March 8, 2011 Marty Rempel

It is sad but true: teachers make the worst students. I have had this nagging and disturbing thought ever since I became a teacher some 35 years ago. 

I recently took a computer seminar at an Edmonton Apple store. I was having trouble keeping up with the rest of the class, which consisted of one other person: my wife. She catches on quickly, is attentive, asks good questions and excels at what she does. She is not a teacher. She is a social worker; they see the human condition differently than the rest of us. When the youthful, tech-savvy Apple instructor asked me what I did for a living, I avoided eye contact and while fiddling with my wireless mouse admitted that I was a teacher. 

“Teachers make the worst students,” he laughed. “They always want to know the answers right away.” I know a mocking laugh when I hear one. I knew I should have told him I was a social worker, but it was too late.

Sadly, I had to agree with him. Teachers make bad students. Join me in a flashback or, better yet, have one of your own if you don’t want to use mine. I am thinking about any number of conferences, seminars, lectures, guest speaker appearances, staff meetings and committee meetings, and as my professional life passes before me in a dramatic but very quick mental VHS-format video loop, I can think of teachers in all of these situations all doing the same stupid things we don’t want, and never would allow, our students to do.
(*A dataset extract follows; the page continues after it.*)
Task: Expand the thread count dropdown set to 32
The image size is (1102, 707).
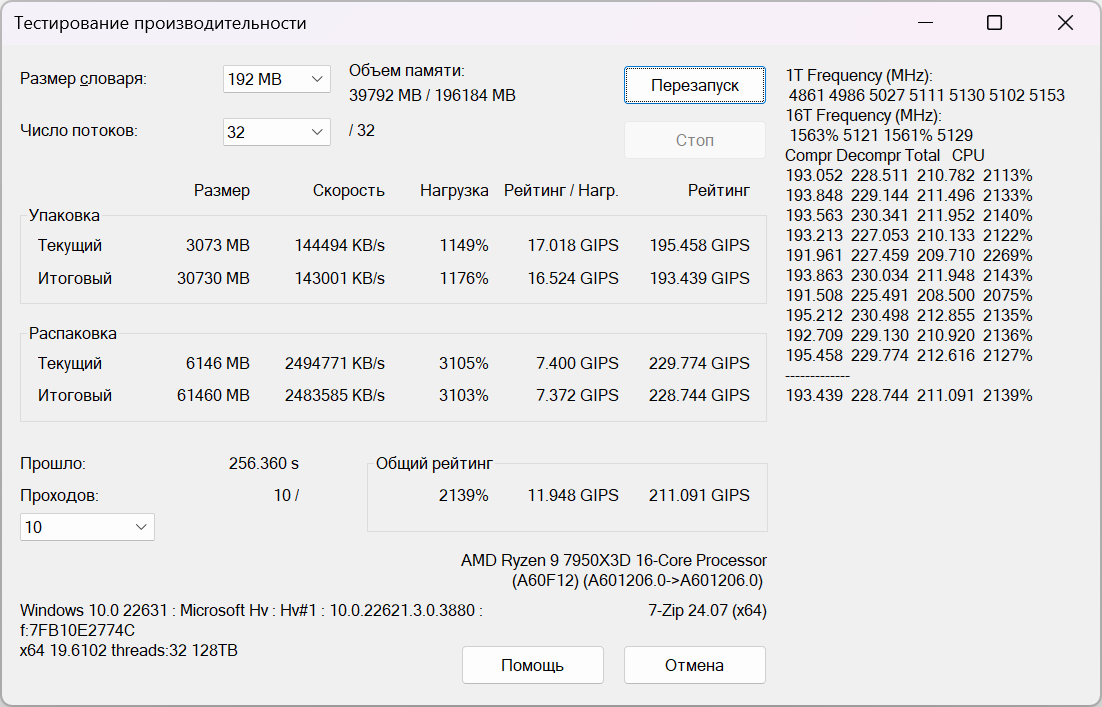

I have witnessed teachers talking during prayers or announcements, laughing at jokes during meetings, texting (imagine that!), marking papers, passing notes (low-tech texting) and generally being inattentive at all the wrong times. Teachers are bad listeners and students.

Why is this you may ask? Why this ironic turn of events?

Theory 1 states that because teachers have never left school and spend much of their time in discipline mode, correcting, marking, wiping noses, encouraging, motivating, putting on kids’ snowsuits, nagging, directing, lecturing, modelling and much more, at some point they reach a neuron saturation point in their long-term memory. Some neurons actually start to fray at the end like a used, worn-out piece of rope. When teachers become students, say at a seminar or staff meeting, there is an almost spontaneous polar reversal of actions, values, attitudes and behaviour, and they almost predictably begin to act out in bizarre ways, becoming like the very people they don’t want to be—students. It is a release of pent-up emotions associated with doing one thing over a career and, all of a sudden, in all the wrong places, we act out.

I would like to think that teachers are not the only professionally confused group. I know of accountants who don’t manage their personal finances efficiently or even do their own income tax returns. Nurses and doctors, I am convinced, make the worst patients. Rhetorically, I’ll just add that I would bet that off-duty police officers are not all paragons of virtue. Do Sarah Lee and Betty Crocker really like baked goods? Does the Michelin Man have a driver’s license? Does the Pillsbury Doughboy have an eating disorder? Is Uncle Ben really someone’s uncle? Clearly, we teachers do not stand alone in our professional role-reversal problem. 

Theory 2 is predicated on the fact that we have never been out of school in our entire lives. I mean look at me. I am 60 and I am still in high school. How disturbing is that on some Freudian level? My id and ego just don’t want to have anything to do with each other anymore, and the situation is getting extremely serious. So the theory goes that because of this sustained time in the school system, we have never really grown up. Therefore, when we are in a setting in which we have to be a student, we often fail miserably because we have never really matured and faced the real world. 

I have to admit, those aren’t my words. They are the words of a certain social worker who texted them to me while she was in an Apple computer class. Yet another sad little irony, I thought. 

Marty Rempel is special ­education coordinator at Athabasca Delta ­Community School, in Fort Chipewyan, Alberta.